**PROVIDED RECORDS**
============================================================

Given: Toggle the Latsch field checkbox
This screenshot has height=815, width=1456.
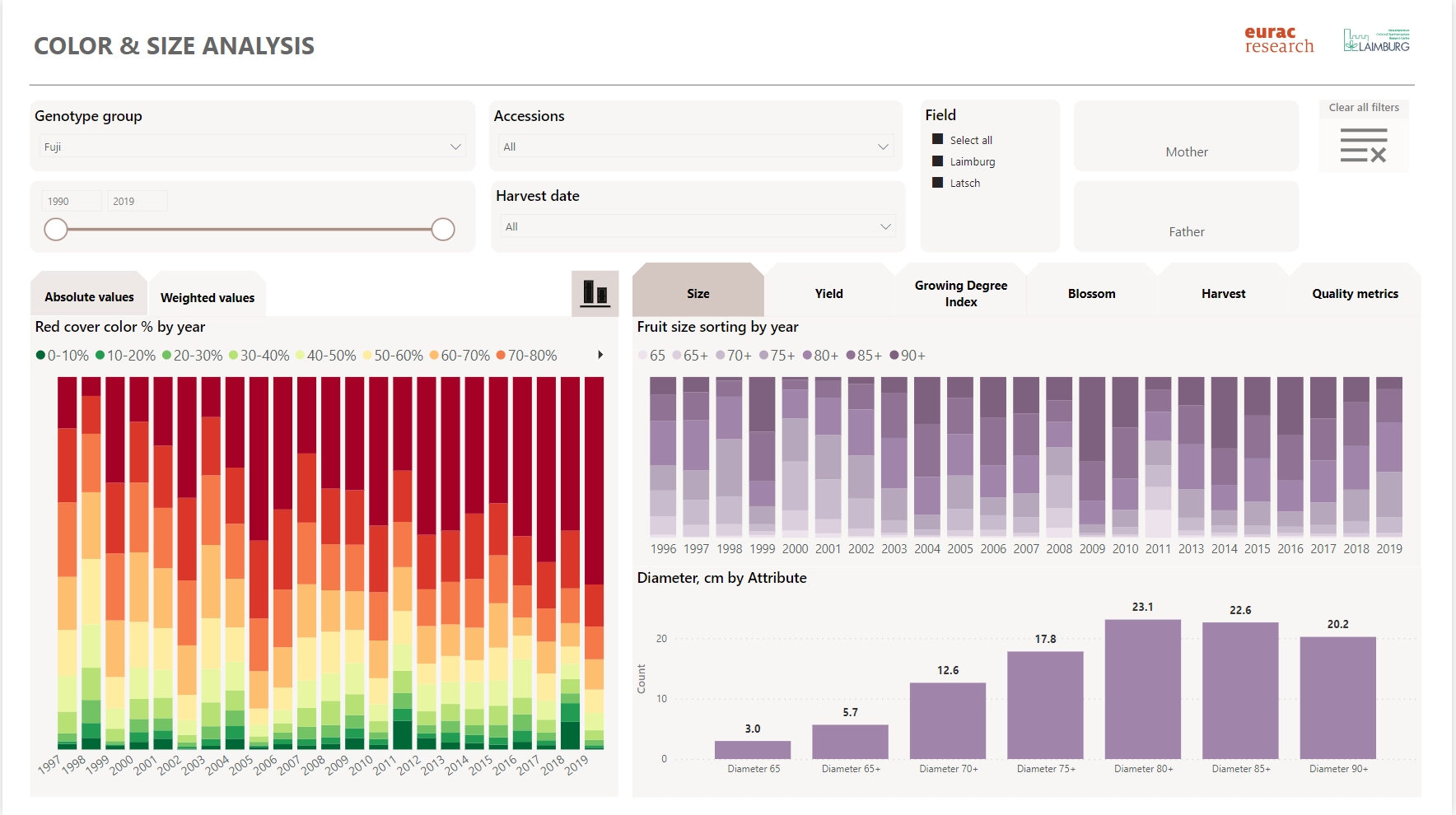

============================================================

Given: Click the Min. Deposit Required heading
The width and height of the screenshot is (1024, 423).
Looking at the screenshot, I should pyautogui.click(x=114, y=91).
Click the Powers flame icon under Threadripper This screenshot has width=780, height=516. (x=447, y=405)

============================================================

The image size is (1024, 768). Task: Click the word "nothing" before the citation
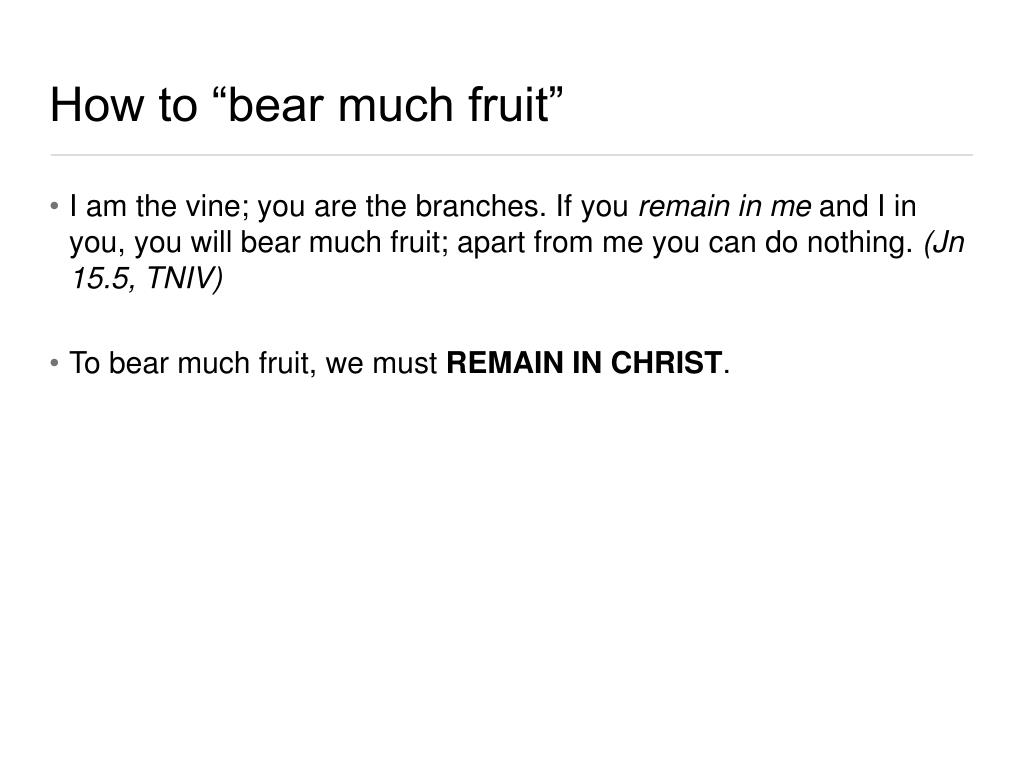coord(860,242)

============================================================

**WHAT TO DO**
Only the lines above starting at the one containing "Given: Toggle the Latsch field checkbox" and ending at the one containing "This screenshot has height=815, width=1456.", both included, are to be returned, exactly as they read.

**EXPECTED ANSWER**
Given: Toggle the Latsch field checkbox
This screenshot has height=815, width=1456.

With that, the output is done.